Exercise —
Quote every line below exactly and skip any picture.

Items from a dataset
__________
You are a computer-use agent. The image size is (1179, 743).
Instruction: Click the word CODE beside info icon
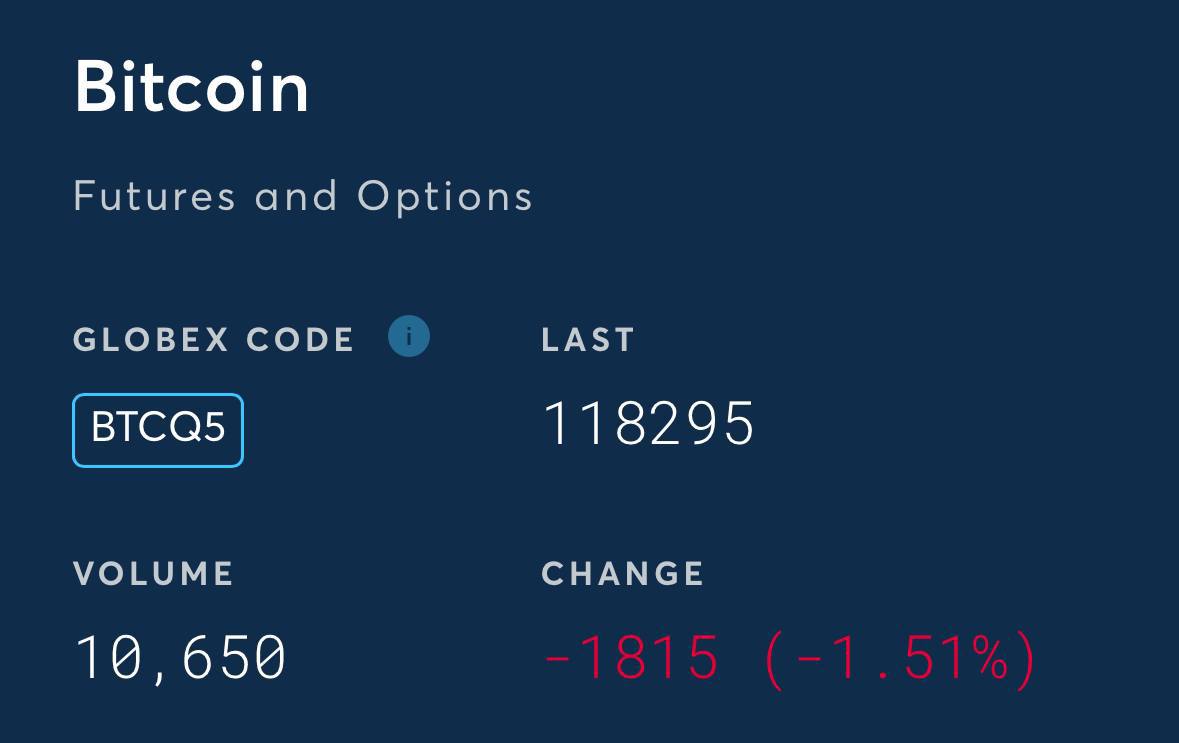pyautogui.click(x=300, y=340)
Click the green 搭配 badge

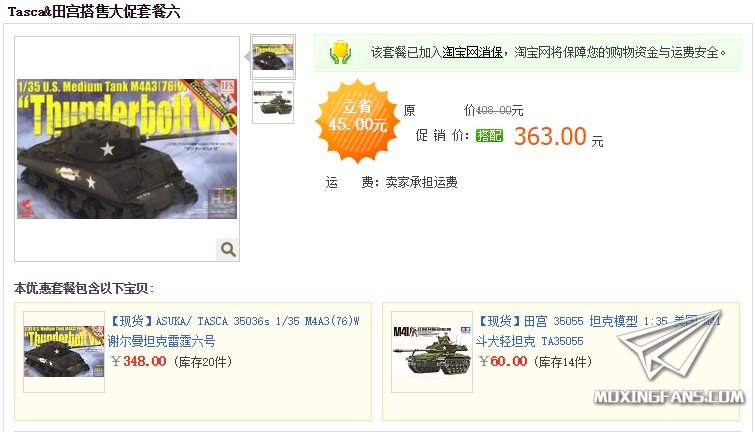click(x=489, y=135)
__________
Written reply —
You are a computer-use agent. The image size is (1179, 743).
Instruction: Click the word CODE beside info icon
pyautogui.click(x=300, y=340)
Click the green 搭配 badge

click(x=489, y=135)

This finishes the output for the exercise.